A Motivated Mummy Says ...


"Being active beforehand probably was definitely an influence. Wanting to get fit again so I can keep up with my husband on my bike, but I also want to be fit for Antonio, so I'll be around for him for as long as possible."
(Liz, a super-fit, endurance mountain-bike racing mum, with many medals to her name!)

A Motivated Mummy says ...


"I raced when the children were little to hold onto my 'racing identity ' ... and show the kids I could still win. Now I ride to show my children that sport allows you to understand how to work hard to achieve your goals and not sit in front of the TV! There's a world to explore out there!" 
(Michelle, a mummy of two and a successful bike-racer of most disciplines who has given me amazing tips on juggling both!)

Tuesday, 28 February 2012

Eight – Motivate Mummy Some


Ok. I have to be fit again. For myself and for being a role model for my baby girl. That’s motivation enough, isn’t it?

Or is it?

I can talk myself into being really motivated. I know words and I can use them; they’re easy. It is a completely different type of motivation that I need to get on my bike. Although I love riding and I am desperate to be riding again, I do attract distractions. I am easily hindered.
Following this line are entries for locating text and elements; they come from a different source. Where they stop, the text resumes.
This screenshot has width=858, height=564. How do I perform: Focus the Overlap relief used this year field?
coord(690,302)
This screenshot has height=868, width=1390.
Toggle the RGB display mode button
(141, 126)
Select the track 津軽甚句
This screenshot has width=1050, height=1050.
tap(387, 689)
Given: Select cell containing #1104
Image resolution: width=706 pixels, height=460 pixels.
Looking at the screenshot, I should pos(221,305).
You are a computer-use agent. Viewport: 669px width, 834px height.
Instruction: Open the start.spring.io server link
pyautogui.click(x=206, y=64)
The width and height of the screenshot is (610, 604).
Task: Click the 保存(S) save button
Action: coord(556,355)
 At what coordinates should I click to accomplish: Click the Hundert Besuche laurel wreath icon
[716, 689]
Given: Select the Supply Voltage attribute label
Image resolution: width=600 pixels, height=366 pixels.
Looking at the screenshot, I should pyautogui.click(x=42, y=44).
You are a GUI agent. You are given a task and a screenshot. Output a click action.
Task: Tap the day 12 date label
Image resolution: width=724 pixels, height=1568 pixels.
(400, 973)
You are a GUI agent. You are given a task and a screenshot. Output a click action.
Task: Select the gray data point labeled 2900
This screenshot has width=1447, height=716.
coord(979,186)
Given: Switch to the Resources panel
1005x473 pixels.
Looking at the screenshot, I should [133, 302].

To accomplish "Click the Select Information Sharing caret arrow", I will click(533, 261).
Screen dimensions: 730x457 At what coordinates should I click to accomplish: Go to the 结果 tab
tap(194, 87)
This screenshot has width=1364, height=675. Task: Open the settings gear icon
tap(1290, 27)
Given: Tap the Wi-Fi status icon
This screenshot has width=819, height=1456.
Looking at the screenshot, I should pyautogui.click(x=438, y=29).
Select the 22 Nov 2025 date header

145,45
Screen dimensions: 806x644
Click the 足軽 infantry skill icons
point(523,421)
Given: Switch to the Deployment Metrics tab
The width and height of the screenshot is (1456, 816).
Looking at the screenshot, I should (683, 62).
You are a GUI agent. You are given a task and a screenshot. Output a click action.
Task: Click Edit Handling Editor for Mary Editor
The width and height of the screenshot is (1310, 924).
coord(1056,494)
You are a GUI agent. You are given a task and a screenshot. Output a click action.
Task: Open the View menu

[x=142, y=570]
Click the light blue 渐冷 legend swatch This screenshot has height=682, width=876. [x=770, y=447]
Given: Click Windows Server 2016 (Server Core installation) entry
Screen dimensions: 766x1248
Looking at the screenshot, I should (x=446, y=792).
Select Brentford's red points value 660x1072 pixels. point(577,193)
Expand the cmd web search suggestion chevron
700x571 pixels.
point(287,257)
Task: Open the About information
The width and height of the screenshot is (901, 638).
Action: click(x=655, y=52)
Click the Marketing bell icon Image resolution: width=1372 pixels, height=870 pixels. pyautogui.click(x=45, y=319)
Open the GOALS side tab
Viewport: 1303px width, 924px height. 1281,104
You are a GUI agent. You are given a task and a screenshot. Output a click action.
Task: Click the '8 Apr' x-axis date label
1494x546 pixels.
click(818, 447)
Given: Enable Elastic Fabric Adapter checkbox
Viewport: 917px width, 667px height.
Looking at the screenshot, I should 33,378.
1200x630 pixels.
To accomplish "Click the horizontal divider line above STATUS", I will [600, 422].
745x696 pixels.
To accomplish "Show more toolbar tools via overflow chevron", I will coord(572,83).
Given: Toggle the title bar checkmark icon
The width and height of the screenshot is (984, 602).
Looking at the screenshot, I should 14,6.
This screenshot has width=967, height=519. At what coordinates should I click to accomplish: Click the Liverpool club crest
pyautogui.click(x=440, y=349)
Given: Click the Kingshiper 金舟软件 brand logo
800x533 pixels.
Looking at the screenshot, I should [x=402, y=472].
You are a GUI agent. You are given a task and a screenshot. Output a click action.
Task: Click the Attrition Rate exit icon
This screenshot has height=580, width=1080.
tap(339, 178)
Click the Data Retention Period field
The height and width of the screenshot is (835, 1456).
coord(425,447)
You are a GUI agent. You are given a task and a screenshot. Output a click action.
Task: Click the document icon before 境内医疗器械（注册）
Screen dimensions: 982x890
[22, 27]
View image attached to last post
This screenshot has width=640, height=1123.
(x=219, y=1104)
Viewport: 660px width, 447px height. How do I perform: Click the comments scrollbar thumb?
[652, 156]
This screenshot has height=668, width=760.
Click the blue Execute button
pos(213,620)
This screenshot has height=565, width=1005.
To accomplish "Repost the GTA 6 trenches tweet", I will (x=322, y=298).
Exercise is sometimes too much effort.

When I have lots of other things to do: housework, shopping, marking, preparing dinner and all those things I can’t do very well with a toddler clamped to my thigh, they are easier to choose. And, more sensible – we have to eat; I have to work! However, I do lack enough motivation for these chores too ... perhaps I’m just a demotivated!

That is why I need to develop some motivators ...

For example, the weather: it’s so easy to be motivated right now because it has been 16 degrees in Kent and sunny. This reduces the faffing; the need for lights and lots of layers. The weather is a motivator. But, no one can rely on this in the UK – even those of us in Kent. The cold and the wet are not as appealing.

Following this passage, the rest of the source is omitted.